Yes you would have 2 copies....

Until a PSU took out both drives.....

Then you would have none

;)
.
 
I live on a military base. Gigabit connection speeds are literally 200ft from my window. The way the internet is ran on base by the company that has the contract is borderline illegal and they violate various areas of their contract. $150 on base gets you an advertised 20mbit connection with actual speeds of 1-1.5mbit and terrible latency with a 150gb cap.
 
I live on a military base. Gigabit connection speeds are literally 200ft from my window. The way the internet is ran on base by the company that has the contract is borderline illegal and they violate various areas of their contract. $150 on base gets you an advertised 20mbit connection with actual speeds of 1-1.5mbit and terrible latency with a 150gb cap.

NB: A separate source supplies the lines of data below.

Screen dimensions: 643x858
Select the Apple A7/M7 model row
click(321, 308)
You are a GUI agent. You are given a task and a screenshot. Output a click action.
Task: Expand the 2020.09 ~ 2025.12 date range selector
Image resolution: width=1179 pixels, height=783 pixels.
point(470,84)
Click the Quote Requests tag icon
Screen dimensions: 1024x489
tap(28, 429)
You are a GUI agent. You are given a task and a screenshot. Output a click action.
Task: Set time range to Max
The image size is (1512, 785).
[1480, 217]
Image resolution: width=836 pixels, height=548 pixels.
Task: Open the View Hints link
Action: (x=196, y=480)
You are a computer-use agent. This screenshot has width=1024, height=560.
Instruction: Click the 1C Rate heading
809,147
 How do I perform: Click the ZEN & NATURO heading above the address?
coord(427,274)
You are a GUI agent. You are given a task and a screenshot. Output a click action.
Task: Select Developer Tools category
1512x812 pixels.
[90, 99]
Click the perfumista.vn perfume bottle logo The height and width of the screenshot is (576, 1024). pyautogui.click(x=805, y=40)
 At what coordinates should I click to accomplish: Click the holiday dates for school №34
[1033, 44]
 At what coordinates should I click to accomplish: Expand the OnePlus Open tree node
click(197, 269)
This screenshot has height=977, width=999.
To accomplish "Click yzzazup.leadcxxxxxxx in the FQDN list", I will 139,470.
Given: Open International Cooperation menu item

It's been like that since the days of dial-up. I lived in a military base in Japan during the 90's, I had a 56k modem but only got 28k speeds because that was the most the base lines could support. Download speeds never went above 5 KB/s. Just outside the base the Japanese were using the "new" ISDN technology and some were trying out the "experimental" cable internet. Fast forward more than 20 years later and Japan still has faster internet than the USA.
 
The base actually has had "upgraded" equipment for a while. They offer gigabit internet connections in some of the towers on base but the speeds usually test at around 200mbps or a little less. The cost is... insane. Over $180 for "gigabit" internet with 300gb data cap.

Right outside the base you can get a true 200mbps or faster for about $50 with no data limit. The internet provider on base does all kinds of bandwidth throttling based on time of day and what you are using your internet connection for. They throttle it down super slow at night (unofficially) to prevent illegal file sharing. They have broken and stretched a lot of the "rules" in their contract but either nobody cares on base (Aafes) or they are too busy having their pockets lined with cashola.
 
Would a 2-drive RAID1 with a Synology NAS as "backup" storage count as backup? You'd have 2 copies of original data . . . :?

No you do not have two copies. Whatever action is applied to one is immediately applied to the other. RAID is not backup which has been said over and over it only protects data loss for one case of the many many ways your data can go away. I don't care what hardware you put that copy on, disk, magnetic, hole punch, monks transcribing it to scrolls (unless you have 2 monks) you need it two separate copies of the data.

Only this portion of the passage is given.